> PROBLEM REQUIREMENTS
Gather each line of the records below that contains the string "user", and copy every such line in full.

# DATA PROVIDED start

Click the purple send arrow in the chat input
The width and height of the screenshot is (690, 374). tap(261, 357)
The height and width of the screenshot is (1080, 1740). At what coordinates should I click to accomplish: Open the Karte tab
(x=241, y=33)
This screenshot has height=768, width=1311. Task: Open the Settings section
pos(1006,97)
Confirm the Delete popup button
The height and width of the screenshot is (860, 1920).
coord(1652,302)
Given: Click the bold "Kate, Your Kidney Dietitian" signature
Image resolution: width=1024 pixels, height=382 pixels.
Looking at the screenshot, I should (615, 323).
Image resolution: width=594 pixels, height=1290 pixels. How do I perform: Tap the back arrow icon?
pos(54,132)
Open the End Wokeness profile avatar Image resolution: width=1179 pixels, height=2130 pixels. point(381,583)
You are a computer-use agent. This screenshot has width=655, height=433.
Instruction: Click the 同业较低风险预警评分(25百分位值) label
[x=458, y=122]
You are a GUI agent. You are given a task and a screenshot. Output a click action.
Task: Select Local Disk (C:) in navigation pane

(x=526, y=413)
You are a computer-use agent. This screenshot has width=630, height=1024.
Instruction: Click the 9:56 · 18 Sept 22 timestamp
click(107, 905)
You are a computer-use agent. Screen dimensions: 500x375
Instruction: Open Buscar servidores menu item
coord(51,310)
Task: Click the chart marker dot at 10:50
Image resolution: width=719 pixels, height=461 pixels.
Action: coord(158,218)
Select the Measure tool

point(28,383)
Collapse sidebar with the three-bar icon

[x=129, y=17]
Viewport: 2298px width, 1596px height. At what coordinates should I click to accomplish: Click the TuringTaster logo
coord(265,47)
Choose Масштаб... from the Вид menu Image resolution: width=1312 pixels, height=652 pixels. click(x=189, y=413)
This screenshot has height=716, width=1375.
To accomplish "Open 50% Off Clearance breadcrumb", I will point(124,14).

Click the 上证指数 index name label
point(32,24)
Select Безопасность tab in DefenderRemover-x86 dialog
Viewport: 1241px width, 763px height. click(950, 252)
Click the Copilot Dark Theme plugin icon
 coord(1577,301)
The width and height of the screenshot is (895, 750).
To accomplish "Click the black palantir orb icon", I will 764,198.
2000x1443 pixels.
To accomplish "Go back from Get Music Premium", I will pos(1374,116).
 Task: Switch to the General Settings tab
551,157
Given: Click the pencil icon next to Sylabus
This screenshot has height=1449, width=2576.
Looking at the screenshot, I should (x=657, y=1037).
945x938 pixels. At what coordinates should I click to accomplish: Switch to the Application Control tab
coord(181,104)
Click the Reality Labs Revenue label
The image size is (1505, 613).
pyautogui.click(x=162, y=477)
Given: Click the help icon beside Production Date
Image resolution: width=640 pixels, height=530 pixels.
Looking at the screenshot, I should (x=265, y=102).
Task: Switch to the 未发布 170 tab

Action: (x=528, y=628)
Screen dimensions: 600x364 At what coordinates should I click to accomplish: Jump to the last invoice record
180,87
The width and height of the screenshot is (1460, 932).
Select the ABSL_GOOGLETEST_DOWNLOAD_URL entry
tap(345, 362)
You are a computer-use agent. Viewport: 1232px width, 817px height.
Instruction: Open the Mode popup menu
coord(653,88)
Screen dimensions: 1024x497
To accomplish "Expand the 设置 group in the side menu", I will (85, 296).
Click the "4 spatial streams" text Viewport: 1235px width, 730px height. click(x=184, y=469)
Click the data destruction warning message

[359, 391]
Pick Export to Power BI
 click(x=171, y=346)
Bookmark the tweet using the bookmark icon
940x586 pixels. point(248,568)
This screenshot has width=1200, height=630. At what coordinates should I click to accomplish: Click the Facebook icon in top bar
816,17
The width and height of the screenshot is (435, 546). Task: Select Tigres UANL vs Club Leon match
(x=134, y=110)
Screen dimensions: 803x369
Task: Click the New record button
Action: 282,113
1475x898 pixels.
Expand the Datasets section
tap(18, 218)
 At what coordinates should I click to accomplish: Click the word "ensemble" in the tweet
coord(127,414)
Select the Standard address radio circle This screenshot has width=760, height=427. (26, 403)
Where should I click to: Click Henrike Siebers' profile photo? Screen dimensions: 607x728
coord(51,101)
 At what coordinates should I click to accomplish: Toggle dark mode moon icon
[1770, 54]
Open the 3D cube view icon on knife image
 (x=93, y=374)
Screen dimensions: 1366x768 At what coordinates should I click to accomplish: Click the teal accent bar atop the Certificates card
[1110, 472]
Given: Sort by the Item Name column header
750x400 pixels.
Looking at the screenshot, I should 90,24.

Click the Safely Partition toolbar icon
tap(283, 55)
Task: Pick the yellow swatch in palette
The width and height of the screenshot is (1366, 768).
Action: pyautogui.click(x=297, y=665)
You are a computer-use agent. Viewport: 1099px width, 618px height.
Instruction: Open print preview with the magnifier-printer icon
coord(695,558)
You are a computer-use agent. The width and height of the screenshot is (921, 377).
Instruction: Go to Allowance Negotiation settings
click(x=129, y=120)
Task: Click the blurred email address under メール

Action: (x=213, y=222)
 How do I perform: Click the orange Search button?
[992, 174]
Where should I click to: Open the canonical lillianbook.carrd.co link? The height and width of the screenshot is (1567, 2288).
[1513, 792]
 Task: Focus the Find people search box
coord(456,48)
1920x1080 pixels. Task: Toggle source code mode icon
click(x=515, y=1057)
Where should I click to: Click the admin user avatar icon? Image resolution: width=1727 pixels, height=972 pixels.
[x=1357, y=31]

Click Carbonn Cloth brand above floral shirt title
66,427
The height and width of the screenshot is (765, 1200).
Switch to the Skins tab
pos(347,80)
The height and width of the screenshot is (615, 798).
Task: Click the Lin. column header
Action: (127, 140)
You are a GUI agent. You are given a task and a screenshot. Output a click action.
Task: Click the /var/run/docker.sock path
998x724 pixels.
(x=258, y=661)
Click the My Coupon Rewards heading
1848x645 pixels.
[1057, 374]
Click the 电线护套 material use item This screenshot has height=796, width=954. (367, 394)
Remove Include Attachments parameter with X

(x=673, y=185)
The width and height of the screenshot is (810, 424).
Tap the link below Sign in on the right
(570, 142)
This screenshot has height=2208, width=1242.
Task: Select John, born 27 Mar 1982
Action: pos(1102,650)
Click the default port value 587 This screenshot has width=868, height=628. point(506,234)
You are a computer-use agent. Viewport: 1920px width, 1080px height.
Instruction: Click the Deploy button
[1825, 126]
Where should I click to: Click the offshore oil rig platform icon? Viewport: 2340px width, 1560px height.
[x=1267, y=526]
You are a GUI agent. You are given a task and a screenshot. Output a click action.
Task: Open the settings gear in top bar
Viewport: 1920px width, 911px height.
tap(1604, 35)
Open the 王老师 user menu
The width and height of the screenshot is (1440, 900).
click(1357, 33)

# DATA PROVIDED end

> EXERCISE RESPONSE
Where should I click to: Click the admin user avatar icon? Image resolution: width=1727 pixels, height=972 pixels.
Open the 王老师 user menu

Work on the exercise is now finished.